DESCRIPTION OF THE TASK » Render the rows below as a two-column CSV with the headers item and location. Write one line per row, with the row's text and its answer each in its own quoted field and any line breaks changed to spaces.

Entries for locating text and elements
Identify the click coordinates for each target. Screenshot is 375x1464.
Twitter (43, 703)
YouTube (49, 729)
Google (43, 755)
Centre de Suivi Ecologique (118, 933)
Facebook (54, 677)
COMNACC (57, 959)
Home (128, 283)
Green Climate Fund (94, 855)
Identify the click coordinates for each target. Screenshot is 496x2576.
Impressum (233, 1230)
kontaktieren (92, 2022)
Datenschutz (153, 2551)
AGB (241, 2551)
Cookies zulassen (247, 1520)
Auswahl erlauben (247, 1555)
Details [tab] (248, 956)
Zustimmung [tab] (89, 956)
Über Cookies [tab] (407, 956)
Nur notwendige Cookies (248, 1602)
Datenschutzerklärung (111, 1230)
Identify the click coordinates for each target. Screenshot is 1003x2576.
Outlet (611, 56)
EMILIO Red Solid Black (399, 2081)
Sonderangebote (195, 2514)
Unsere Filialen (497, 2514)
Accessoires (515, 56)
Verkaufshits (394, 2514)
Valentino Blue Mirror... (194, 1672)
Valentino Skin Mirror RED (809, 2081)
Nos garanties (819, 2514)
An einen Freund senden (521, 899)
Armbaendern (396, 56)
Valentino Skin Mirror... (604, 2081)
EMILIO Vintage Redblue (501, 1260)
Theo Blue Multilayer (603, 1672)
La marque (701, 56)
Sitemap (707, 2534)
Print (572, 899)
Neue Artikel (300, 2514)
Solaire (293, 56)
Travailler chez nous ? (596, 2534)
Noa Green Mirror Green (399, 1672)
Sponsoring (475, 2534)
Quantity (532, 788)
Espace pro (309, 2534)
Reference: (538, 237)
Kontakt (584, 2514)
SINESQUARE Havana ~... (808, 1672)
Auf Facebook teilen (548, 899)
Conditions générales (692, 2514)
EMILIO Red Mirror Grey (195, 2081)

RIGHT ANSWER »
item,location
"Identify the click coordinates for each target. Screenshot is 375x1464. Twitter","(43, 703)"
"YouTube","(49, 729)"
"Google","(43, 755)"
"Centre de Suivi Ecologique","(118, 933)"
"Facebook","(54, 677)"
"COMNACC","(57, 959)"
"Home","(128, 283)"
"Green Climate Fund","(94, 855)"
"Identify the click coordinates for each target. Screenshot is 496x2576. Impressum","(233, 1230)"
"kontaktieren","(92, 2022)"
"Datenschutz","(153, 2551)"
"AGB","(241, 2551)"
"Cookies zulassen","(247, 1520)"
"Auswahl erlauben","(247, 1555)"
"Details [tab]","(248, 956)"
"Zustimmung [tab]","(89, 956)"
"Über Cookies [tab]","(407, 956)"
"Nur notwendige Cookies","(248, 1602)"
"Datenschutzerklärung","(111, 1230)"
"Identify the click coordinates for each target. Screenshot is 1003x2576. Outlet","(611, 56)"
"EMILIO Red Solid Black","(399, 2081)"
"Sonderangebote","(195, 2514)"
"Unsere Filialen","(497, 2514)"
"Accessoires","(515, 56)"
"Verkaufshits","(394, 2514)"
"Valentino Blue Mirror...","(194, 1672)"
"Valentino Skin Mirror RED","(809, 2081)"
"Nos garanties","(819, 2514)"
"An einen Freund senden","(521, 899)"
"Armbaendern","(396, 56)"
"Valentino Skin Mirror...","(604, 2081)"
"EMILIO Vintage Redblue","(501, 1260)"
"Theo Blue Multilayer","(603, 1672)"
"La marque","(701, 56)"
"Sitemap","(707, 2534)"
"Print","(572, 899)"
"Neue Artikel","(300, 2514)"
"Solaire","(293, 56)"
"Travailler chez nous ?","(596, 2534)"
"Noa Green Mirror Green","(399, 1672)"
"Sponsoring","(475, 2534)"
"Quantity","(532, 788)"
"Espace pro","(309, 2534)"
"Reference:","(538, 237)"
"Kontakt","(584, 2514)"
"SINESQUARE Havana ~...","(808, 1672)"
"Auf Facebook teilen","(548, 899)"
"Conditions générales","(692, 2514)"
"EMILIO Red Mirror Grey","(195, 2081)"